Tufts University Boston, Boston MA

Investigators

Linked publications & trials

Abstract

DESCRIPTION: (Adapted from the Applicant's Abstract): The study of morbidity and mortality associated with air pollution historically has focused on respiratory disease. Preliminary studies by the investigators using air monitoring data together with Medicare administrative data demonstrate an association of daily levels of both carbon monoxide (CO) and airborne particulates less than 10 microns in diameter (PM10) with daily hospital admissions among Medicare recipients for cardiovascular disease. The proposed study will extend these analyses to explore the association between air pollution and cardiovascular disease and the investigate factors that may affect that association. Four specific hypotheses will be addressed.

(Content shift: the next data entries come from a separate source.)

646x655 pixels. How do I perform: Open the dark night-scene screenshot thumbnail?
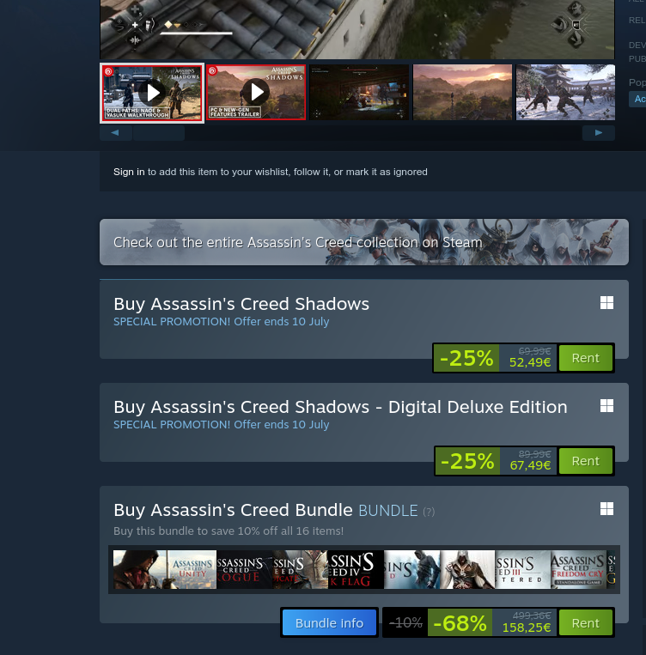359,93
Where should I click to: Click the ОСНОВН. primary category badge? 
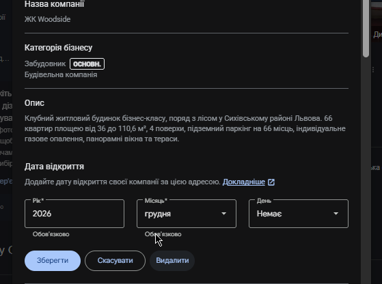click(x=87, y=64)
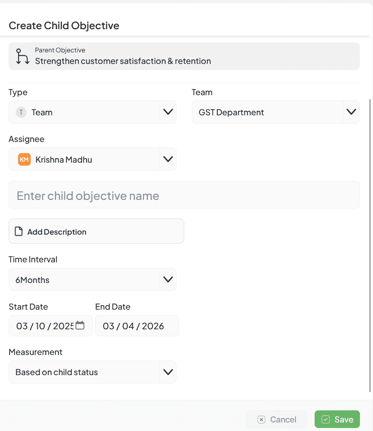373x431 pixels.
Task: Cancel creating the child objective
Action: click(x=277, y=419)
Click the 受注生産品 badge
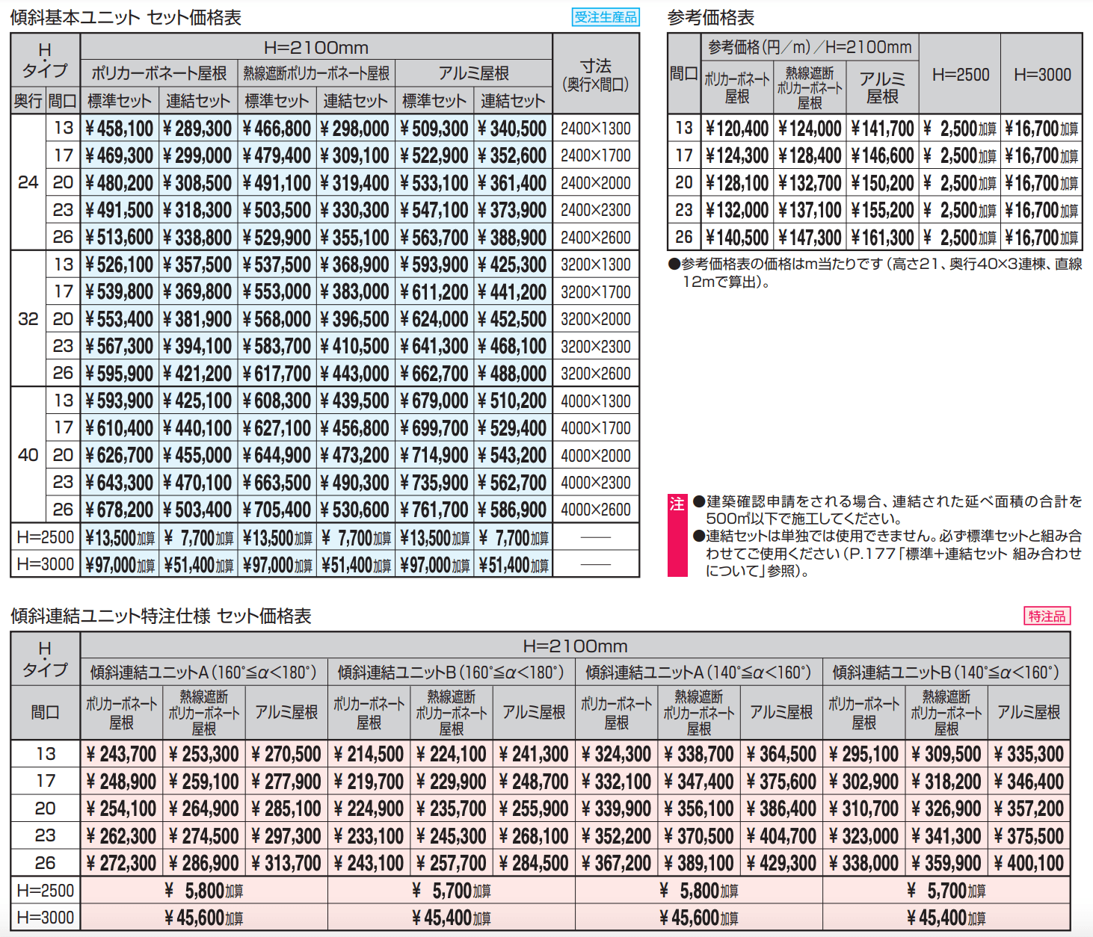This screenshot has width=1093, height=937. point(604,16)
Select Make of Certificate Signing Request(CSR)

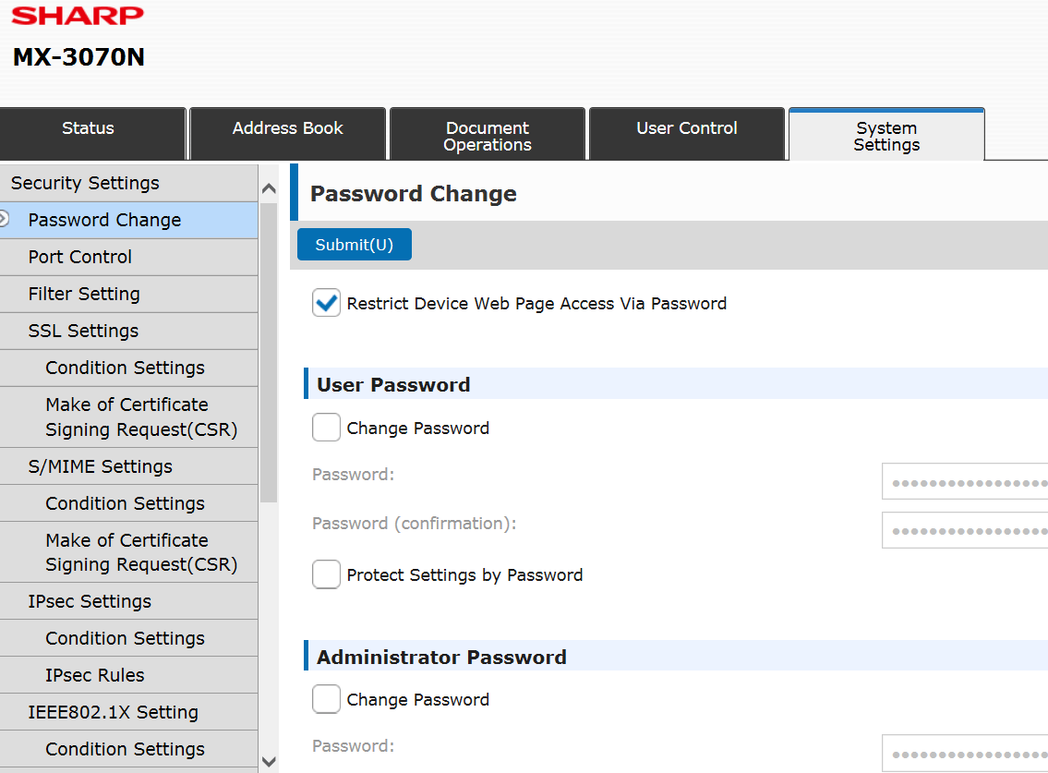126,417

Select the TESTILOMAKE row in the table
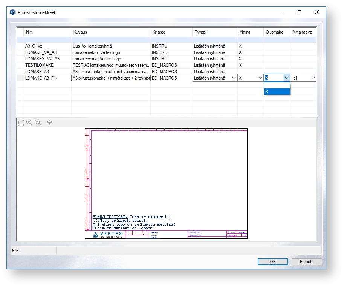click(47, 65)
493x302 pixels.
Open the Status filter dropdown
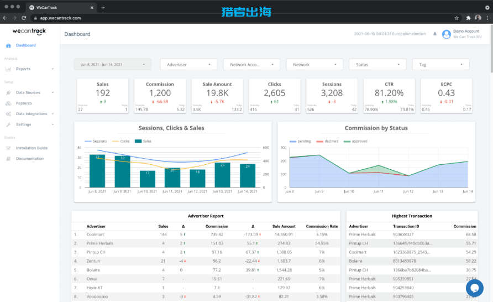[x=377, y=65]
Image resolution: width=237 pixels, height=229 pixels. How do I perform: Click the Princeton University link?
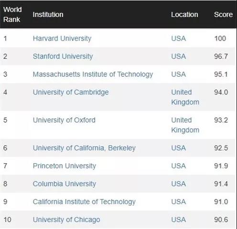click(x=65, y=166)
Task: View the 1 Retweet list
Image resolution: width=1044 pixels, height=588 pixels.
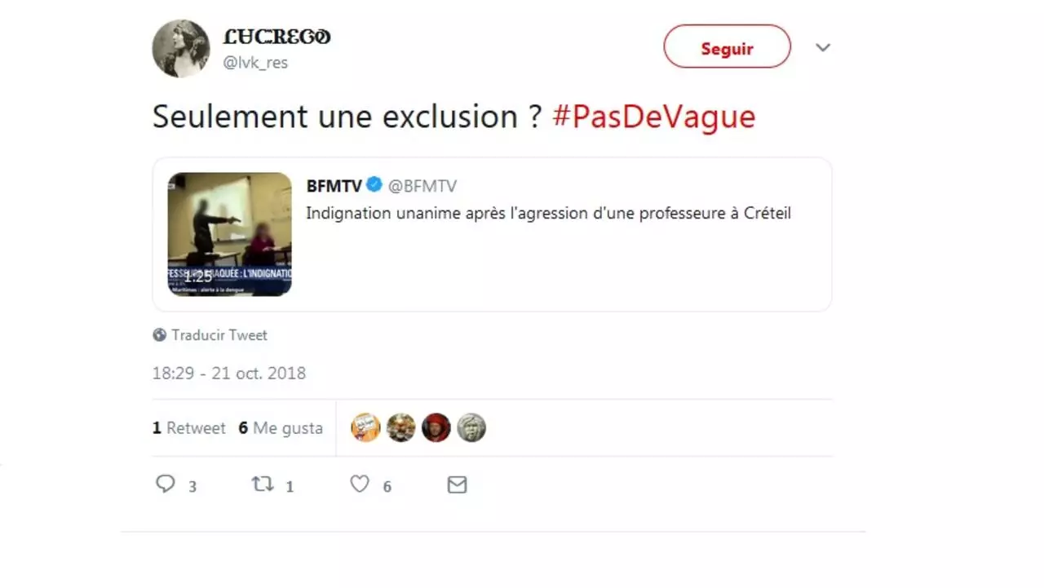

First, we propose to look at the independent and interactive effects of these pollutants on a broader range of cardiovascular conditions in eight different cities than considered in preliminary studies to determine the consistency of these relationships. Second, we will examine the modulating effect of temperature and humidity on the cardiovascular effects of these pollutants. Third, we will examine the influence of particle characteristics on the link between particulates and cardiovascular disease using detailed sampling data from Philadelphia. Finally, we will study a sub-population of Medicare beneficiaries comprised of persons with a history of hospital admissions for chronic respiratory disease to evaluate degree to which the association between cardiovascular disease and air pollution is driven by respiratory effects. Given the tremendous impact of cardiovascular disease on public health, the possibility that air pollution plays a significant role in the exacerbation of these conditions has major ramifications. The proposed research seeks to extend our knowledge concerning the health effects of air pollution in this important new direction.